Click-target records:
>> Begin

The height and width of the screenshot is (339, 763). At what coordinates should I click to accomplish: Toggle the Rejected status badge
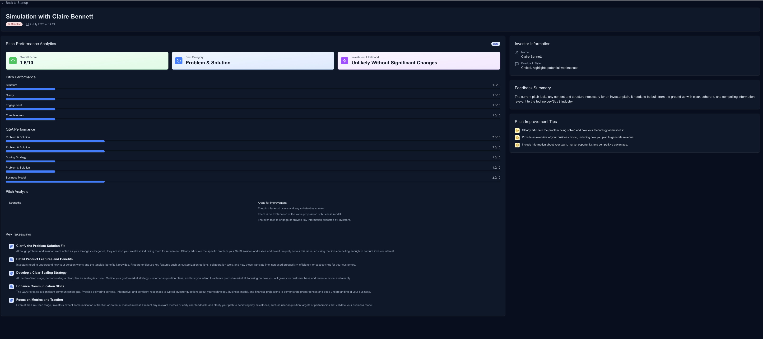coord(14,24)
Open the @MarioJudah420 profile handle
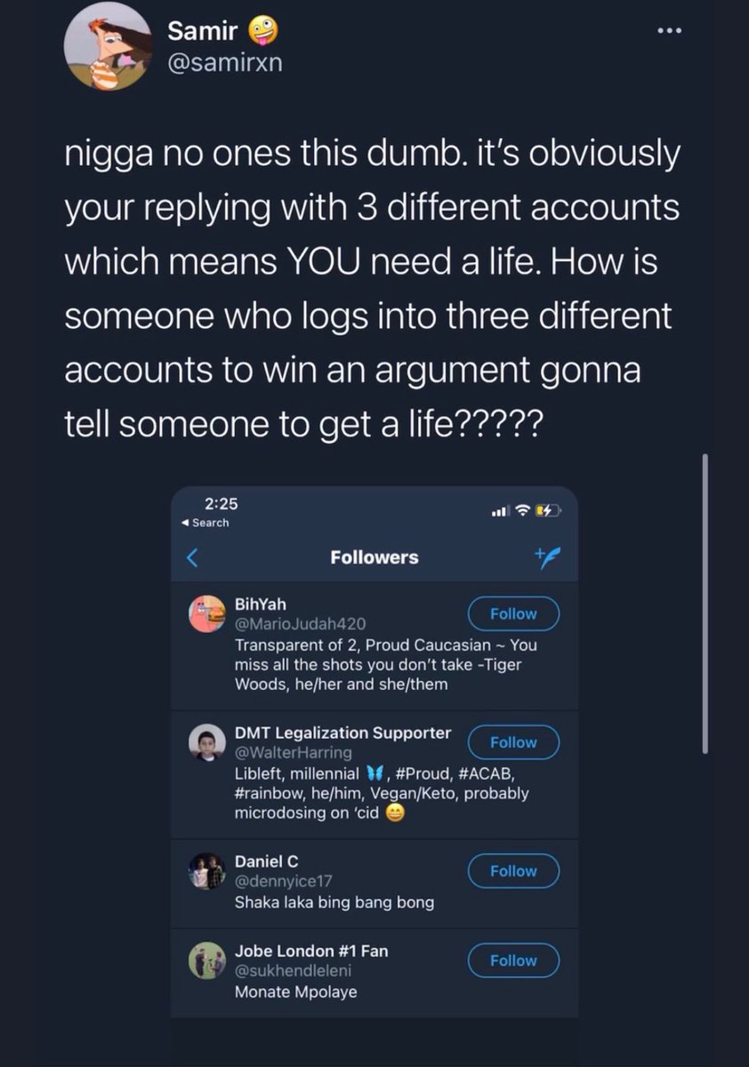 [x=300, y=624]
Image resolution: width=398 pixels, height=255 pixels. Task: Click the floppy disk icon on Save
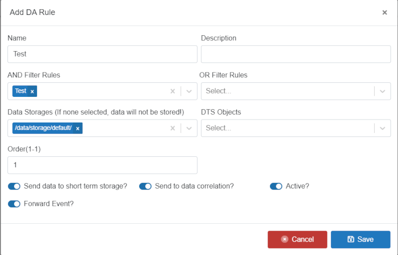(351, 239)
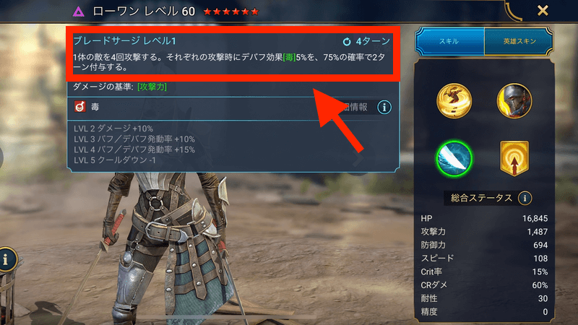Click the ブレードサージ レベル1 skill title
The width and height of the screenshot is (578, 325).
click(124, 40)
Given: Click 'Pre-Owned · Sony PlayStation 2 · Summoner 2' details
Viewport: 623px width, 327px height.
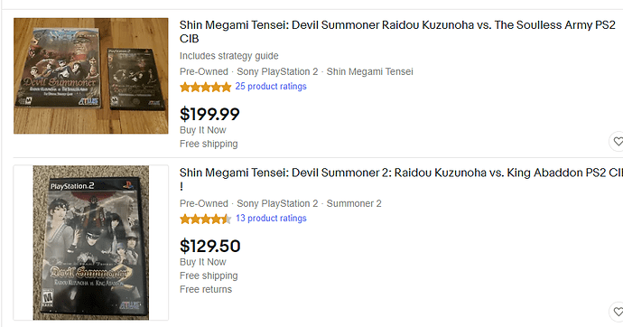Looking at the screenshot, I should click(x=281, y=203).
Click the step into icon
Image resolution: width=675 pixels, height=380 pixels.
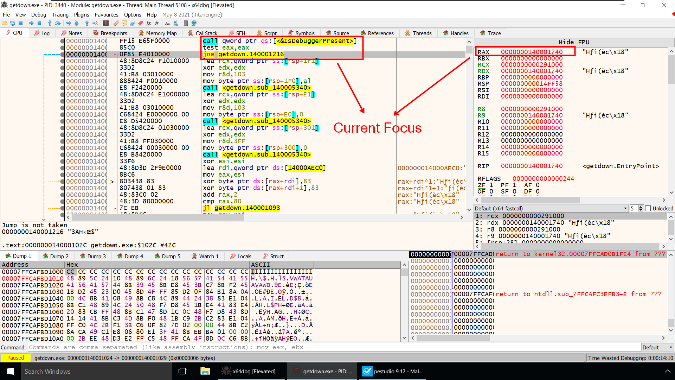tap(50, 23)
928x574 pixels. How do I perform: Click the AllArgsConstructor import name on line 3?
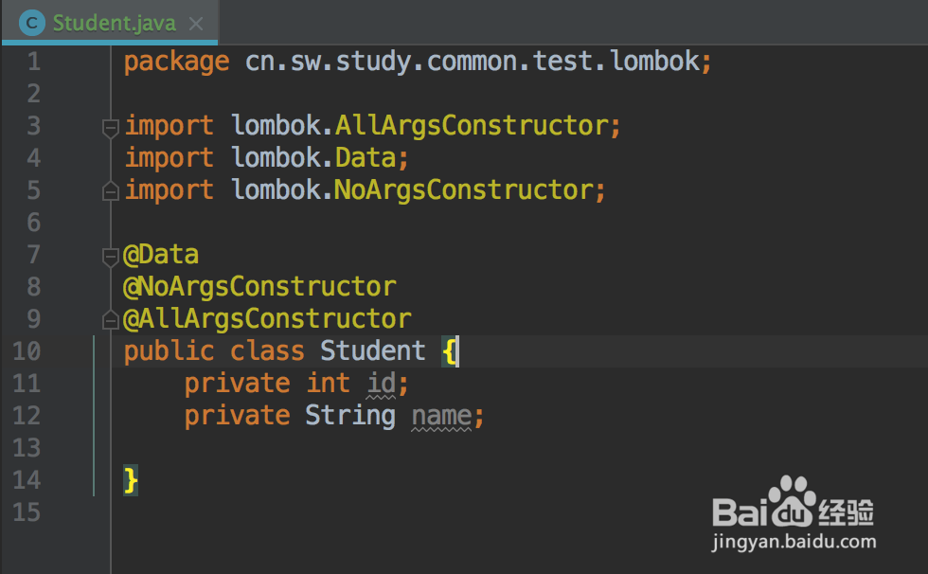coord(472,126)
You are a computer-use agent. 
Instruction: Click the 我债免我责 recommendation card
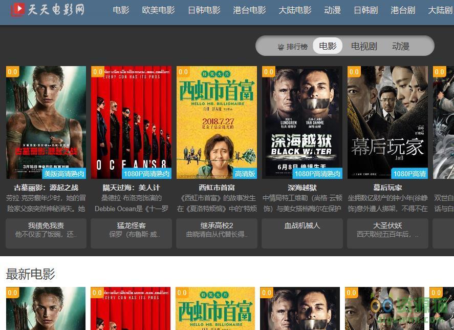coord(46,230)
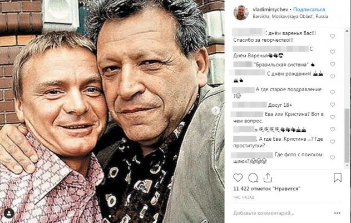Save the post with the bookmark icon
The image size is (351, 223).
[x=338, y=177]
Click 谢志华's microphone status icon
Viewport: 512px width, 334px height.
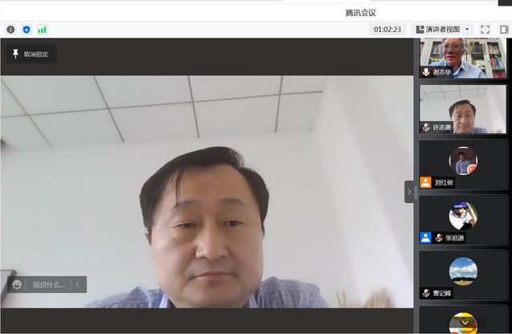(426, 72)
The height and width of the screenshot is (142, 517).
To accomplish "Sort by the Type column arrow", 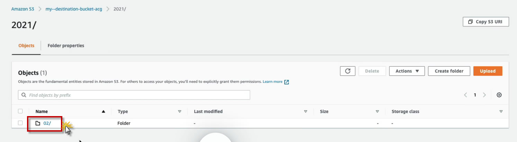I will [x=179, y=112].
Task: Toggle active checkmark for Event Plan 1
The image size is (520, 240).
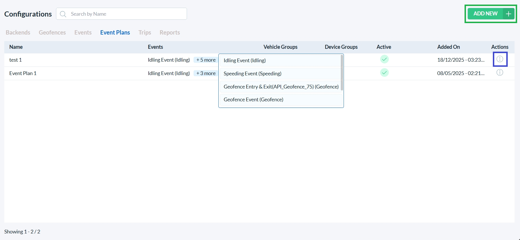Action: click(384, 73)
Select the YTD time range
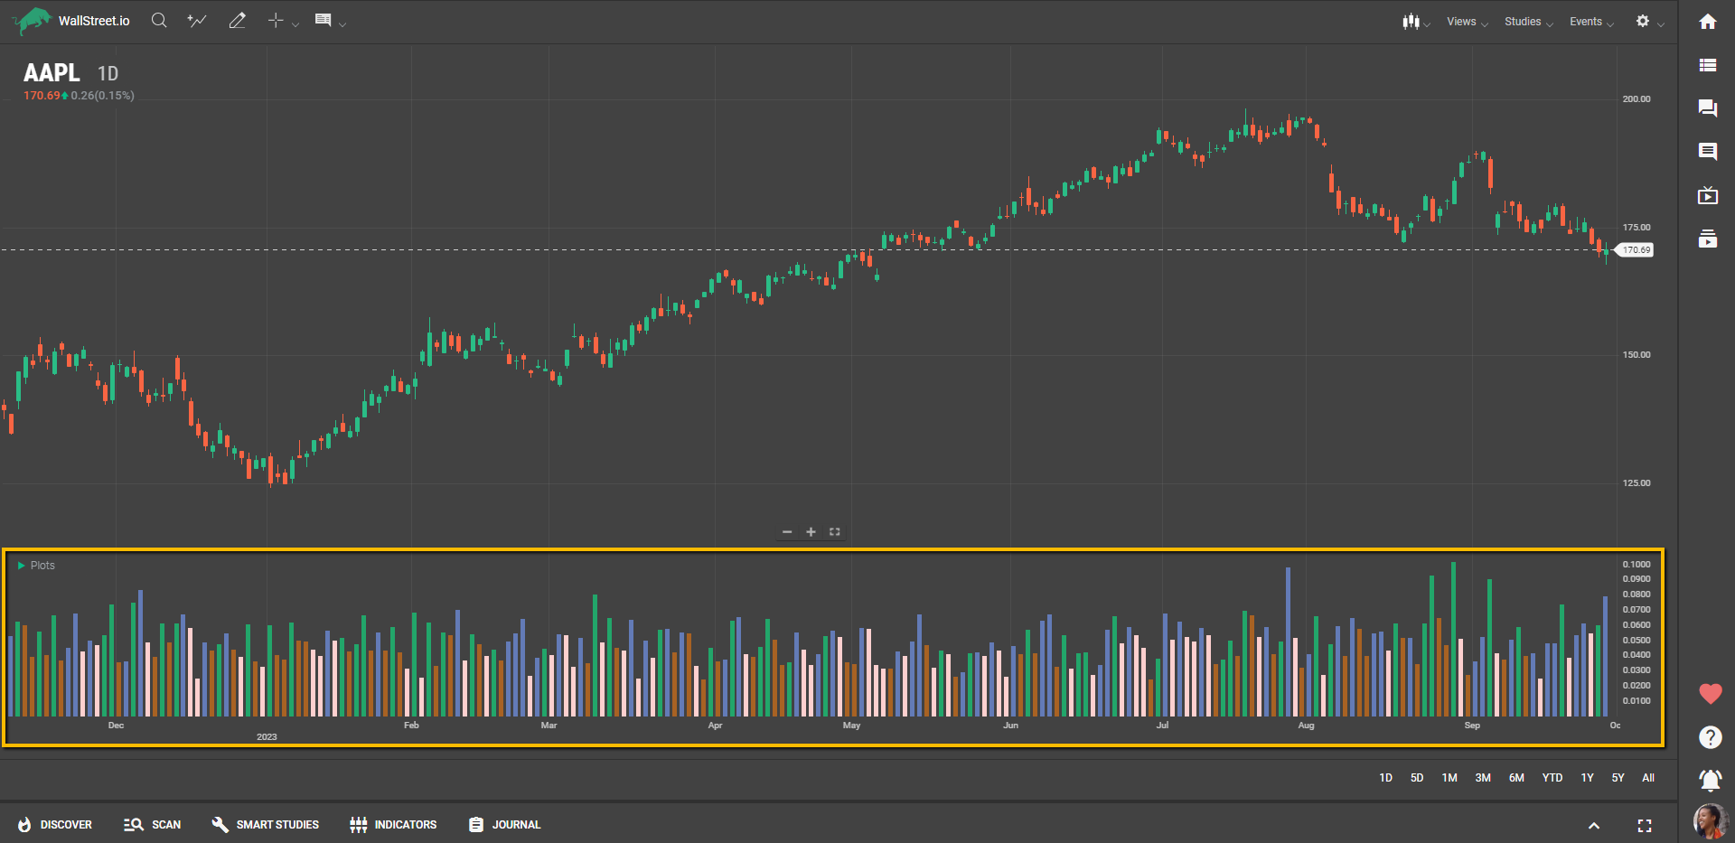The height and width of the screenshot is (843, 1735). coord(1552,778)
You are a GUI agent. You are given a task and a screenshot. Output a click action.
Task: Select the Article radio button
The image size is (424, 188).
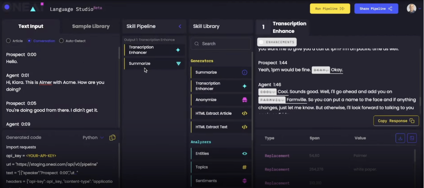(8, 41)
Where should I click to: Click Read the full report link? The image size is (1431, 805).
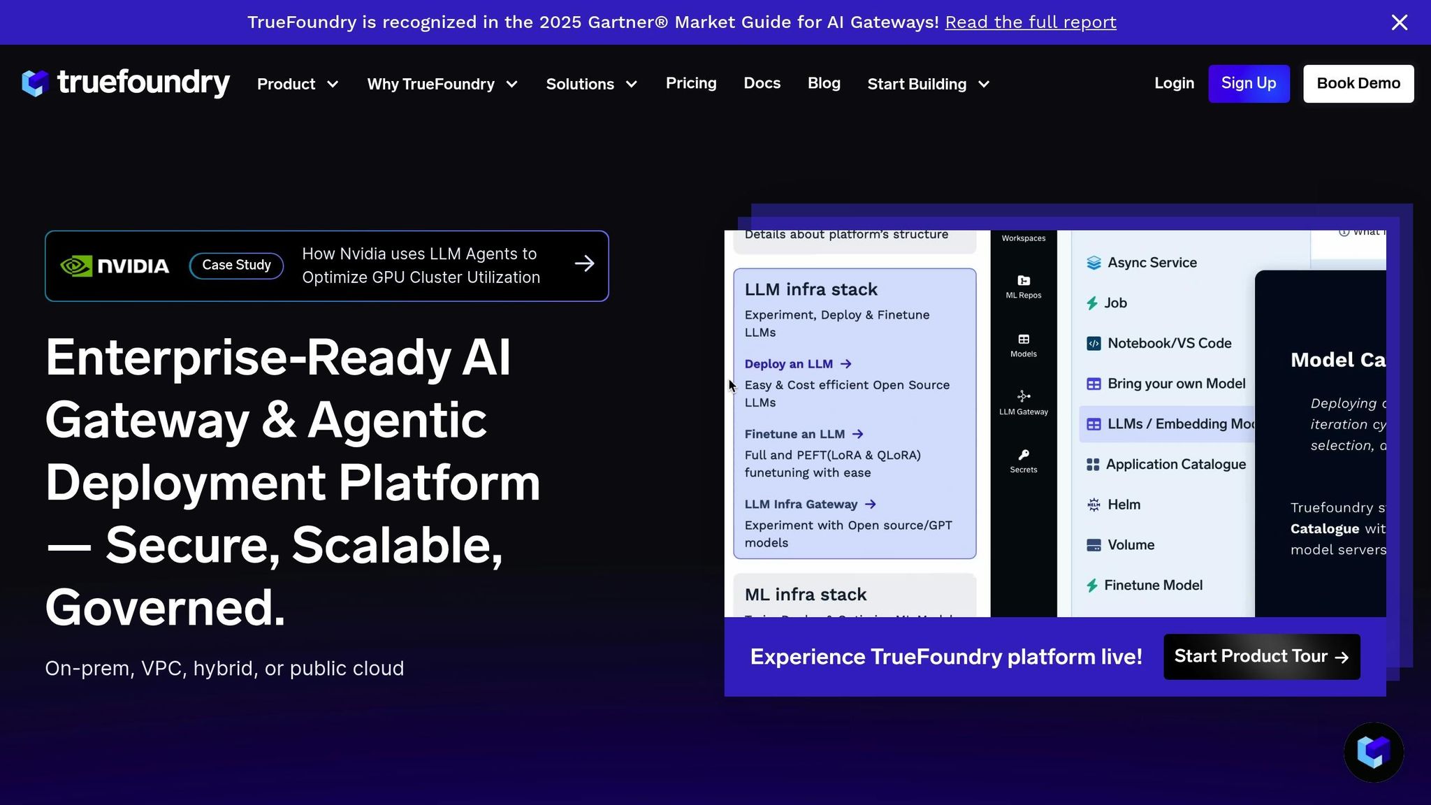tap(1030, 22)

>> End

# EXERCISE DIRECTIONS
Arrange the lines from the start of the records through the line containing "Looking at the" as a JSON list of strings, one string per line and no blank lines. Omit the pictures.

# RESPONSE
[
  "The height and width of the screenshot is (339, 763). At what coordinates should I click to accomplish: Toggle the Rejected status badge",
  "coord(14,24)",
  "Open the @MarioJudah420 profile handle",
  " [x=300, y=624]",
  "Image resolution: width=398 pixels, height=255 pixels. Task: Click the floppy disk icon on Save",
  "(351, 239)",
  "Click the ブレードサージ レベル1 skill title",
  "The width and height of the screenshot is (578, 325).",
  "click(124, 40)",
  "Given: Click 'Pre-Owned · Sony PlayStation 2 · Summoner 2' details",
  "Viewport: 623px width, 327px height.",
  "Looking at the screenshot, I should click(x=281, y=203)."
]